TASK BRIEF →
All entries are to be copied exactly, with pictures removed.

INPUT FOR THIS TASK →
= Beginning of Section =
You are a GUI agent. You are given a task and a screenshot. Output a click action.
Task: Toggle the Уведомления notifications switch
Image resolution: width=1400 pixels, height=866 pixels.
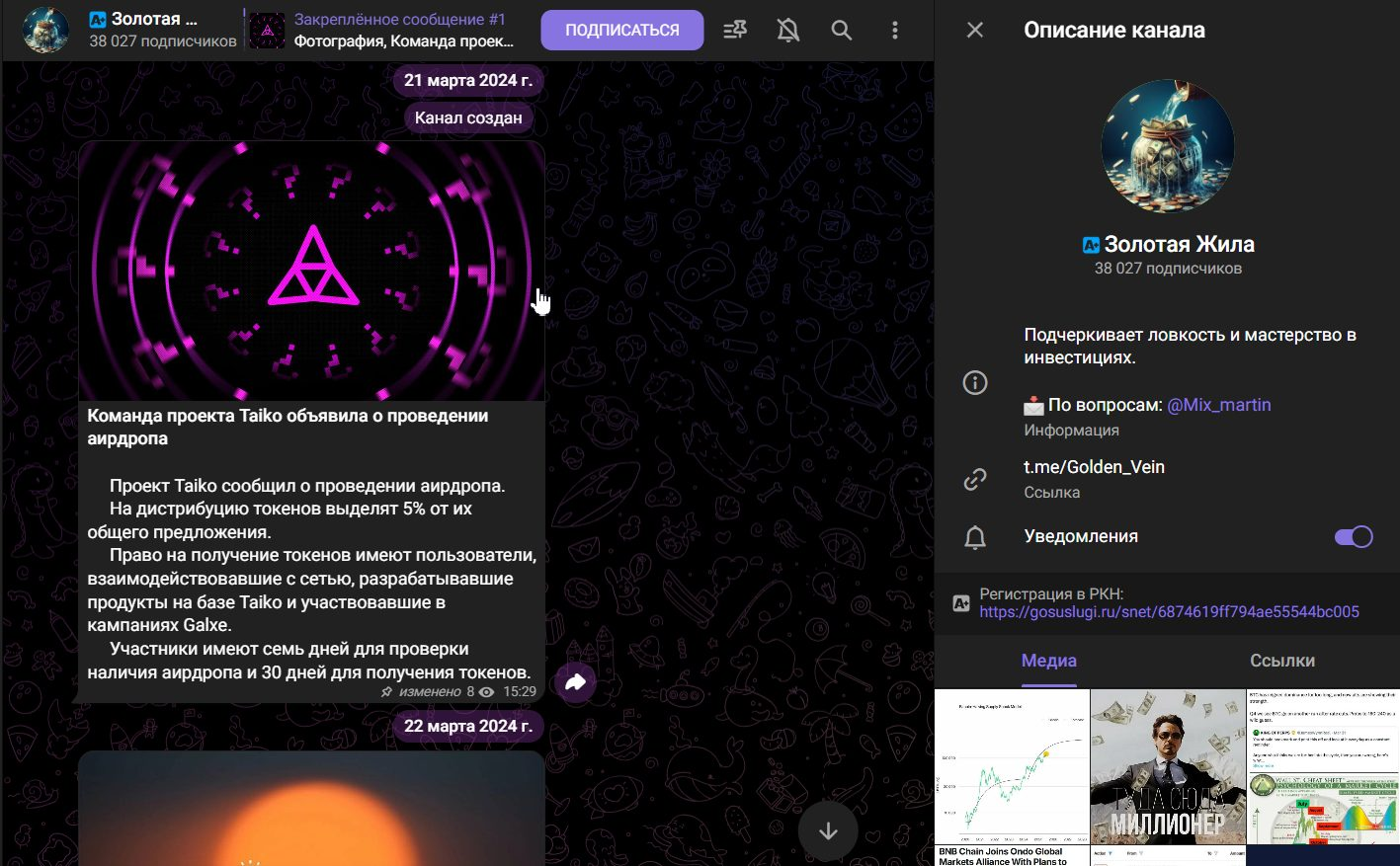point(1354,537)
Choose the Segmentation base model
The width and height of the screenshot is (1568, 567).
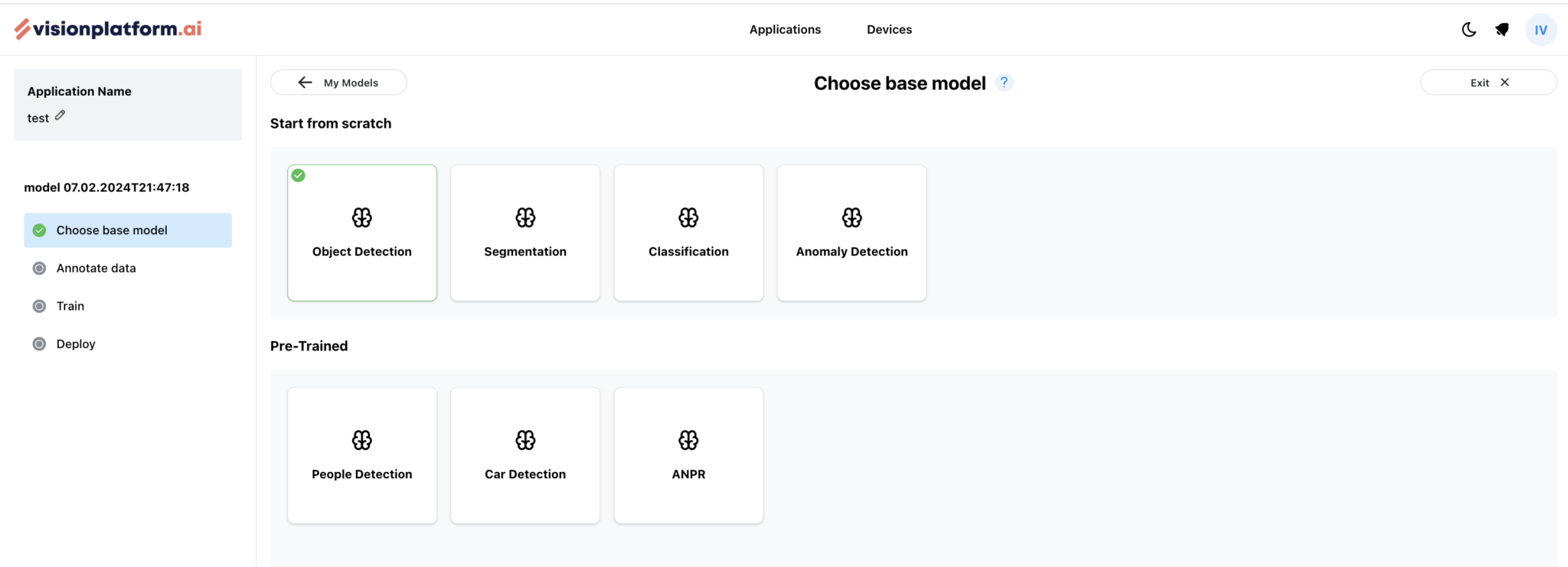pyautogui.click(x=525, y=233)
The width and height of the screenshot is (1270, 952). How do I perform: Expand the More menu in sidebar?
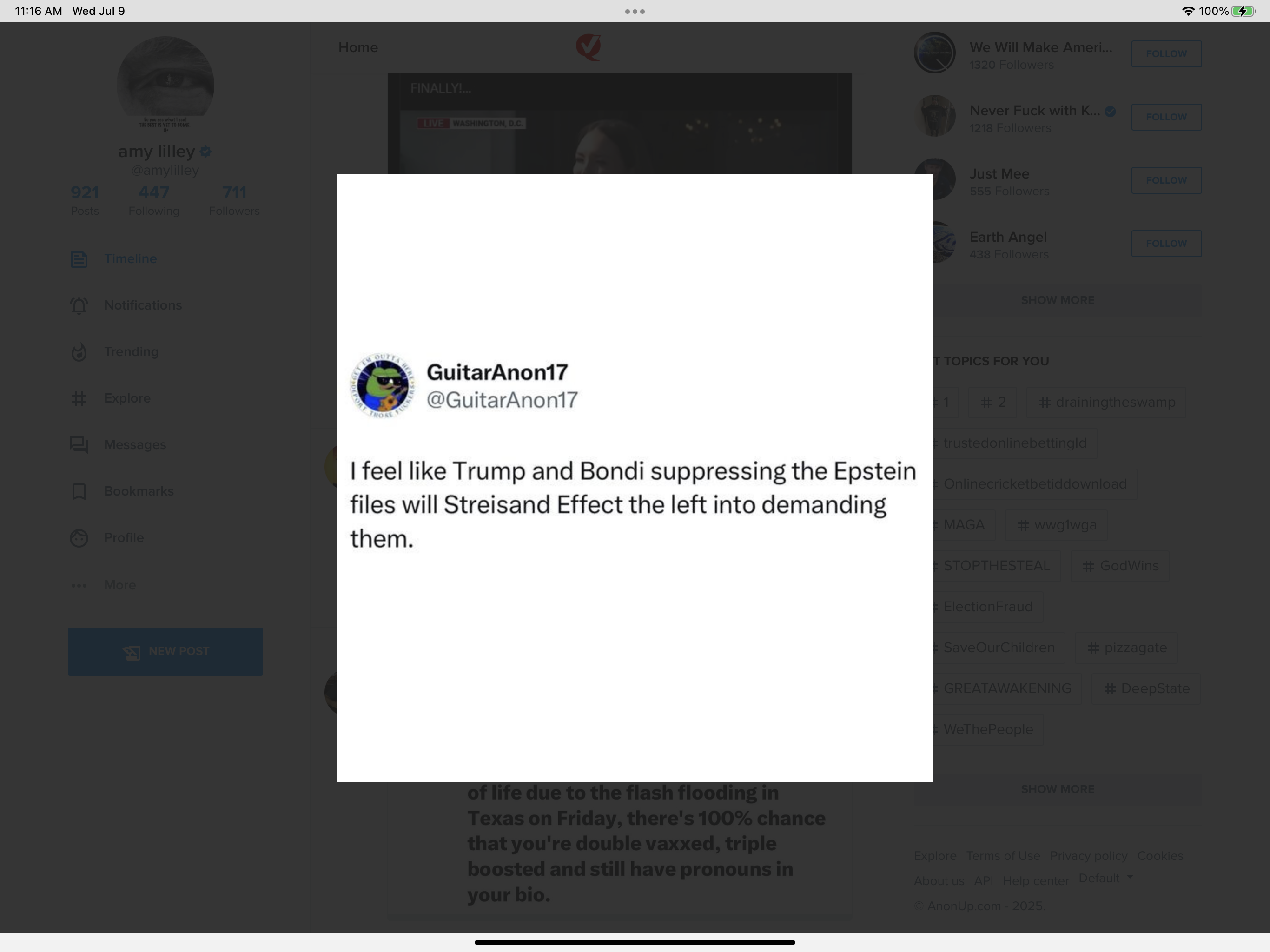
= End of Section =
RESULT FOR THIS TASK →
You are a GUI agent. You are given a task and a screenshot. Output a click action.
Task: Toggle the Уведомления notifications switch
Image resolution: width=1400 pixels, height=866 pixels.
point(1354,537)
Choose the Segmentation base model
The width and height of the screenshot is (1568, 567).
pyautogui.click(x=525, y=233)
The width and height of the screenshot is (1270, 952). How do I perform: Expand the More menu in sidebar?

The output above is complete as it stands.